Quoted passage
Discussion in 'Winchester' started by salasj, Nov 15, 2007.
Does anyone have any load info for this round?
Only thing I know about it is that when it first came out, it got the reputation as a barrel burner, and never recovered. They switched powders, and solved the problem, but it still has never been a popular round. I think it fires a 140 gr bullet around 3100 fps, but I could be wrong.
If you want something ballisticaly similar, I would go with a 270 WSM or 7mm Rem mag.
I'm not trying to be bossy, but you would be much better off with a 7mm Rem Mag.
pick up a couple of loading manuals. getting load data from people you dont know on the internet is not in my opinion a great idea.
I think the 264 is an excellent and very underrated cartridge. It has a very flat tragectory. Not surprising in that there are so many similar cartriges out there to be had. I have two of them, one (Remington 700 with SS barrel) which I bought as a teenager in the 1960's, and another (Browning) which I inherited from my father and was purchased a bit earlier. My father replaced the barrel on the Browning, because it seem to have a bit of trouble in keeping a tight pattern in target shooting compared to my Remington. It could have been that that barrel was "shot out", or it also could have been the age difference, or the trigger. I recall the Browning trigger to be hard and long to pull. I don't use it.

Required work
a) From the forum thread, list the possible causes one poster gives for the Browning rifle's trouble keeping a tight pattern.
b) According to the forum thread, why did the poster's father replace the barrel on the Browning?

Information shown
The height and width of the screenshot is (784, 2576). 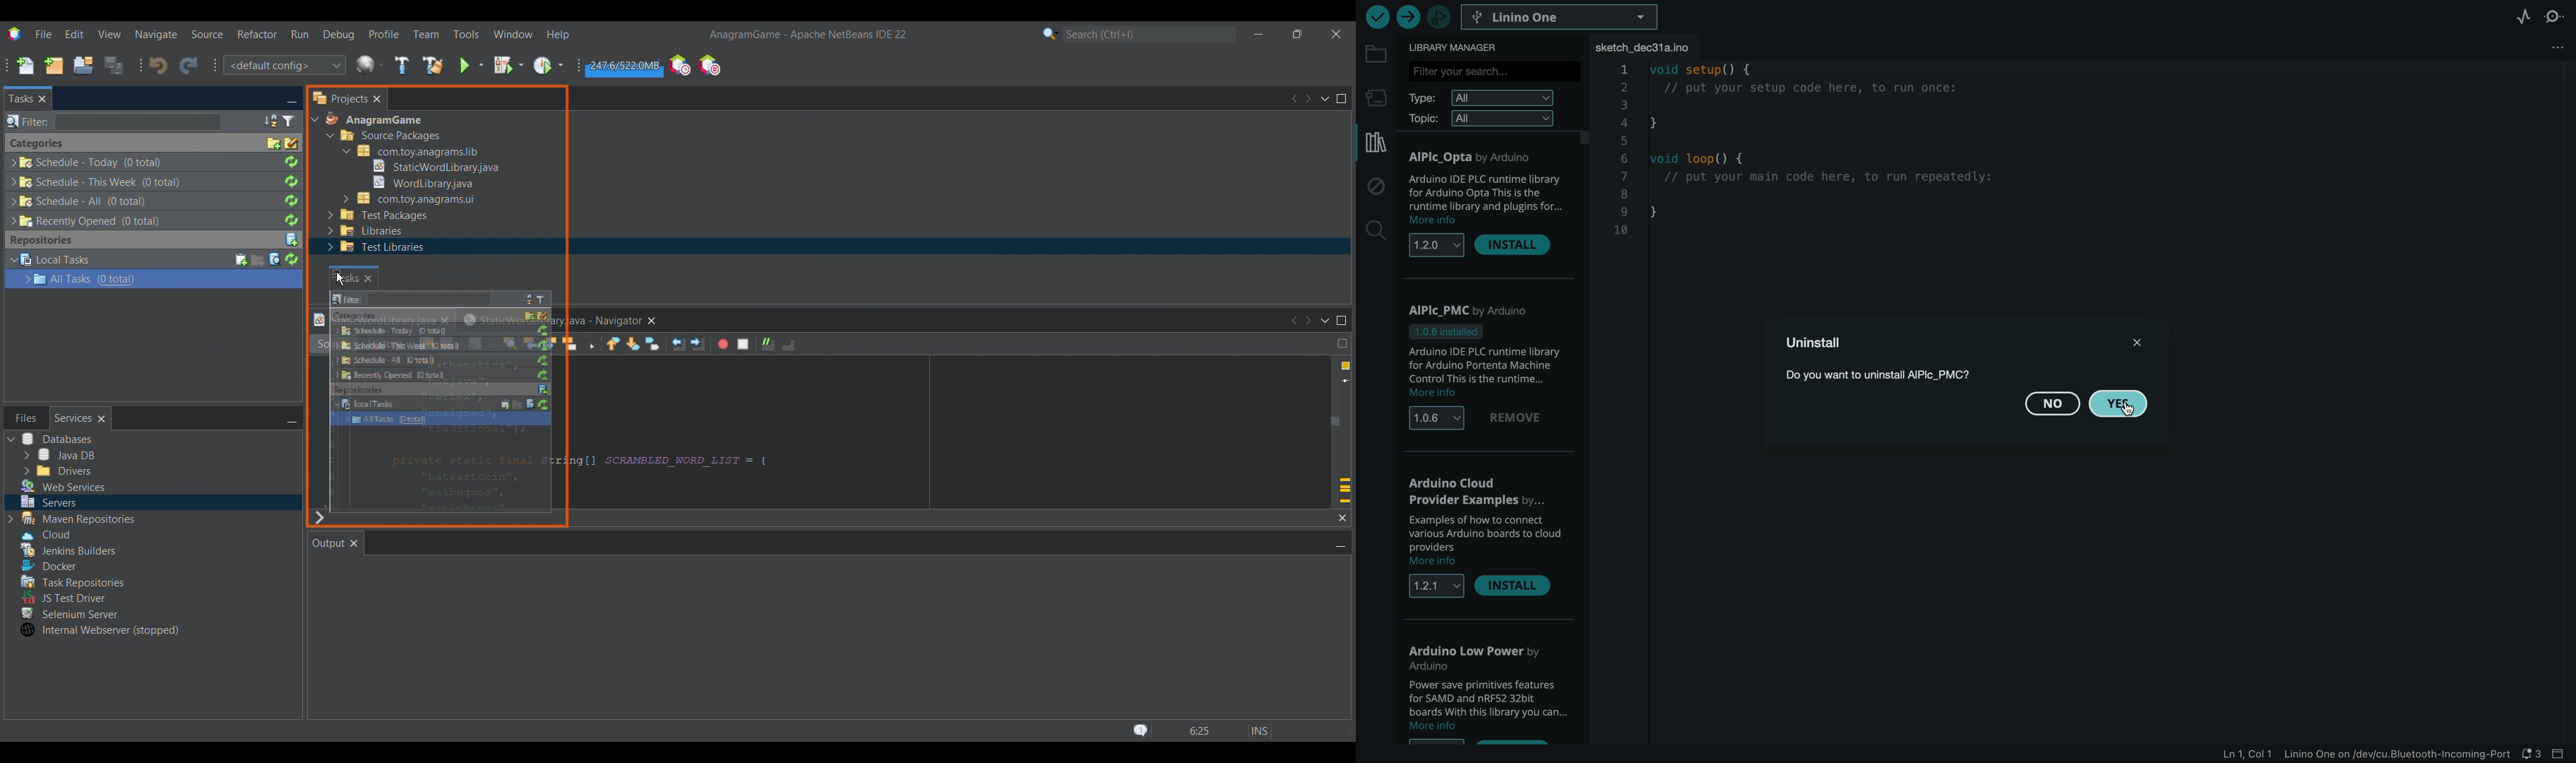 What do you see at coordinates (1435, 245) in the screenshot?
I see `versions` at bounding box center [1435, 245].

Per-task answers
a)
- The barrel may have been "shot out."
- The age difference between the rifles.
- The trigger.

b) He replaced it because the Browning seemed to have some trouble keeping a tight pattern in target shooting compared with the poster's Remington.